Gail Robinson of the Hechinger Report spent a day with 24 third-graders in Jackson Avenue School. Their teacher, Morgan Mercaldi, said that they have been doing this initiative for the past five years. The school has a total of 417 children from grades 3 to 9 who have their own tablets, which they use in the classroom most of the time.

There is no data yet on whether digital learning can actually improve the school performance of young students, yet Jackson Avenue School relies on iPads to meet the Common Core standards. Common Core is important because it is designed to ensure that the students would be successful after high school by equipping them with competitive math and English language arts skills.

Many schools who have attempted to incorporate technology in class have reportedly failed, but experts believe that digital learning can be beneficial to children if paired with a good teaching agenda.

"Are you using the iPad just to use the iPad, or you are doing it to take the teaching you are doing and do it better?" Heather Schugar, associate professor of education at West Chester University in Pennsylvania, told The Hechinger Report.

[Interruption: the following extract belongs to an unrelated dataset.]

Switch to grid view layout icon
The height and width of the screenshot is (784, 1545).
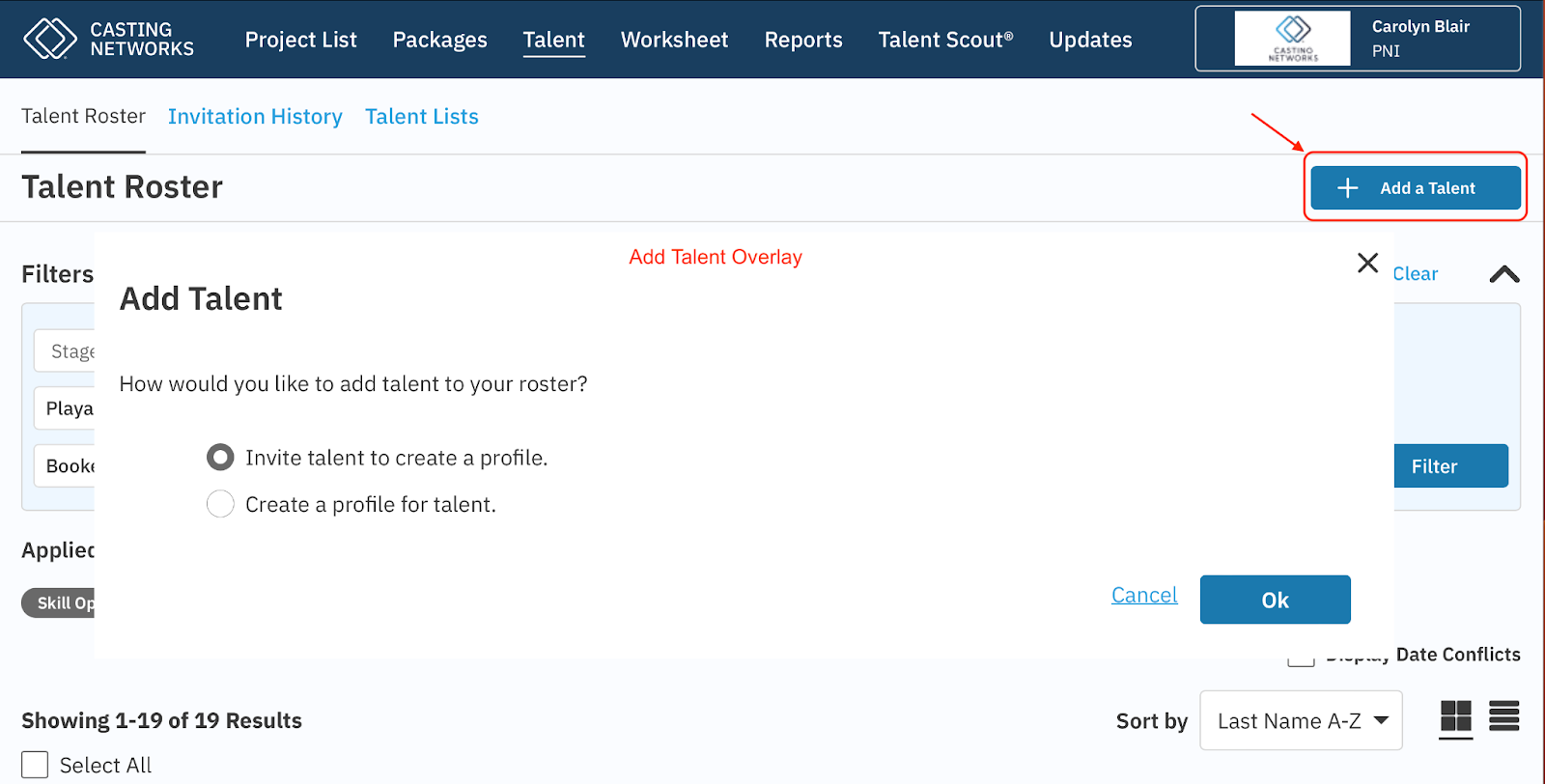coord(1455,716)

Mercaldi has been working with eSpark, a company that develops iPad curriculums that teachers can use. She is also training other teachers to adjust their teaching styles to go with the technology. There are technical glitches along the way, such as the camera not working or the quiz that isn't loading. Teachers show children how to troubleshoot, and students are also allowed to share the fix that they discover.

Most teachers gave positive feedback on how the iPads made their teaching more efficient, and so did most of the parents. The Rochester Public Schools officials released their survey results showing the students and parents' reactions after iPads are brought inside the classrooms, according to Post Bulletin.

The survey revealed that 67 percent of the students either agreed or strongly agreed that iPads helped them learn faster. Only 11 percent of the 3,139 students who answered the survey considered the device as a distraction. Most of the parents, about 64 percent, were happy that their children continue to study with their iPad even outside school.